US stocks edged lower for a second consecutive session on Friday as underwhelming corporate earnings and gross domestic product data dampened recent enthusiasm over policy actions by President Donald Trump.
US economic growth slowed more than expected in the fourth quarter, with GDP rising at a 1.9 per cent annual rate, below the 2.2 per cent rise expected by economists and the 3.5 per cent growth pace logged in the third quarter.
Chevron fell 2.4 percent to $113.77 after its quarterly profit fell short of analysts' expectations. The stock was the biggest drag on the S&P 500 and the Dow Jones Industrial Average indexes. The S&P energy index was the worst performing of the 11 major S&P sectors.
The Nasdaq was weighed down by Starbucks , whose shares dropped 3.8 percent to $56.21 after the world's biggest coffee seller trimmed its full-year revenue forecast.
Traders were encouraged losses were not steeper despite the disappointing data and earnings.
"The market is exhausted today. This week just wore everybody out, just flat-out, wore everybody out," said Keith Bliss, senior vice-president at Cuttone & Co in New York.

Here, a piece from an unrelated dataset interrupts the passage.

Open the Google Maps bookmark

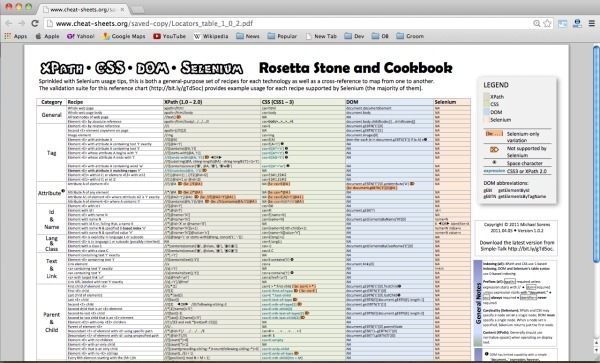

"You take a look at what the market is doing, albeit an exhausted market, and it is not getting whacked. Some things like that would have had the ability to take the Dow down one hundred points, to take the S&P down twelve or thirteen points, and it's not."
Even with some disappointing corporate results, fourth-quarter earnings are expected to show growth of 6.8 percent, which would mark the biggest increase in two years and second straight quarter of growth, according to Thomson Reuters data.
The Dow remained above 20,000 for the third straight day, after breaching the milestone for the first time on Wednesday as the post-election rally reignited.
All three major indexes were also on track to post weekly gains.
The Dow Jones Industrial Average fell 10.43 points, or 0.05 percent, to 20,090.48, the S&P 500 lost 3.08 points, or 0.13 percent, to 2,293.6 and the Nasdaq Composite added 1.77 points, or 0.03 percent, to 5,656.95.
Microsoft rose 2.2 percent to $65.72, while Intel gained 1.5 percent to $38.11 after the two companies reported quarterly results above Wall Street expectations.
However, Google parent Alphabet was down 1.2 percent at $846.74 after it posted fourth-quarter profit below analysts' estimates.
Colgate-Palmolive fell 5.5 percent to $64.52 after the personal products maker's fourth-quarter revenue missed estimates.
Declining issues outnumbered advancing ones on the NYSE by a 1.39-to-1 ratio; on Nasdaq, a 1.19-to-1 ratio favoured decliners.
The S&P 500 posted 25 new 52-week highs and 3 new lows; the Nasdaq Composite recorded 96 new highs and 25 new lows.